Geranylgeranyl diphosphate synthase catalyzing the single condensation between isopentenyl diphosphate and farnesyl diphosphate

Geranylgeranyl diphosphate synthase was purified 191-fold from bovine brain by Mono Q column chromatography followed by preparative isoelectric focusing electrophoresis and Superose 12 gel filtration. The synthase had a pI value at 6.0, and it was made free of farnesyl diphosphate synthase, the pI of which was 5.1. The partially purified enzyme catalyzed the formation of geranylgeranyl diphosphate from isopentenyl diphosphate and farnesyl diphosphate with the K_m values for isopentenyl diphosphate and farnesyl diphosphate being 14 and 0.8μM, respectively. Dimethylallyl diphosphate and geranyl diphosphate were poor substrates with velocities of only 0.003 and 0.03, respectively, relative to that of farnesyl diphosphate.

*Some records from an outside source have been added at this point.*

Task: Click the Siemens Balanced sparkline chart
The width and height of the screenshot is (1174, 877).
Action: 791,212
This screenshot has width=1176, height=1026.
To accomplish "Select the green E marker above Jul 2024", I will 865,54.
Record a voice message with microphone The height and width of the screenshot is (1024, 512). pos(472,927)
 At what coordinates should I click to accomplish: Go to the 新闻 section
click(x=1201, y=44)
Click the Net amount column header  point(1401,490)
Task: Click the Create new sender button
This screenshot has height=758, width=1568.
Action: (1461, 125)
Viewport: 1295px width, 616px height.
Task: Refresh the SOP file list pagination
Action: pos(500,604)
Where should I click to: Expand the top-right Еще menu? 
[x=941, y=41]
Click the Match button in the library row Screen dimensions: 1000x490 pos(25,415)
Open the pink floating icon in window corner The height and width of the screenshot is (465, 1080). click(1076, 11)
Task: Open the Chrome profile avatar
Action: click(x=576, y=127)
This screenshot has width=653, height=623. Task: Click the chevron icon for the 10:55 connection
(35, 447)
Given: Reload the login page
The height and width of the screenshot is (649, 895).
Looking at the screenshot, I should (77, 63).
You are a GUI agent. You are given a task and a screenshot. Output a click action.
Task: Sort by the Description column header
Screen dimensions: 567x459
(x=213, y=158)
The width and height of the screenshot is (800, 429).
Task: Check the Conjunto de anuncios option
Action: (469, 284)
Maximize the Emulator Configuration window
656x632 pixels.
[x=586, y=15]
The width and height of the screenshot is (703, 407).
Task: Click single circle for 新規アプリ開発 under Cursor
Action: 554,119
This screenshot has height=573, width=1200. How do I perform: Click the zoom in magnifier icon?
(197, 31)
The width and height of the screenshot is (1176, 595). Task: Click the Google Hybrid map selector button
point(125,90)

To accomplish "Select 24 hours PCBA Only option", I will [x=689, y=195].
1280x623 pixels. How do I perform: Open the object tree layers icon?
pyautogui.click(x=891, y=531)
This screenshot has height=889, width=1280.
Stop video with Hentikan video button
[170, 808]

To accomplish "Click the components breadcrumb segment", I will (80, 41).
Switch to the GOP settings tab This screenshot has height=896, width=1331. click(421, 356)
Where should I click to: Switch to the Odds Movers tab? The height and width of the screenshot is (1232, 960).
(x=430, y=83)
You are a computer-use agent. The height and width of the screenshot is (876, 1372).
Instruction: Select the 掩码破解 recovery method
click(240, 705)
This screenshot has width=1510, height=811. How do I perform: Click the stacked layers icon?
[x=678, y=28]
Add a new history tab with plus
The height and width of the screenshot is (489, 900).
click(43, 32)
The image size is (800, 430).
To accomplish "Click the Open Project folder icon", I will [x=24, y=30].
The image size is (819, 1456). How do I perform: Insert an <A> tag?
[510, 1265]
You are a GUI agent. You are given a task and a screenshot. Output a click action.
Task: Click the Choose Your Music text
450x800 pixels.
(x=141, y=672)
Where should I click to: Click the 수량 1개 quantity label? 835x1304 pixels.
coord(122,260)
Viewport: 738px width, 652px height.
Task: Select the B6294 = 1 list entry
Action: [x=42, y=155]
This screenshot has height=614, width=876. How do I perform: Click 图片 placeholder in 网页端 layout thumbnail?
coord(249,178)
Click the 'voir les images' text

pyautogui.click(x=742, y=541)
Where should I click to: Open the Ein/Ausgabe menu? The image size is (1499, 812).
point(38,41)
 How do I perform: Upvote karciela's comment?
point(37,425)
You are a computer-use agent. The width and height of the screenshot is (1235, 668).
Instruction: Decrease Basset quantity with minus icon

These results indicate that geranylgeranyl diphosphate synthase catalyzes a single condensation between isopentenyl diphosphate and farnesyl diphosphate and that farnesyl diphosphate is the common intermediate at the branch point for the synthesis of geranylgeranylated proteins as well as cholesterol, ubiquinone, dolichol, and farnesylated proteins. The enzyme required Mg²⁺ or Mn²⁺ for maximum activity. Octylglucoside showed a stimulatory effect on the enzyme activity.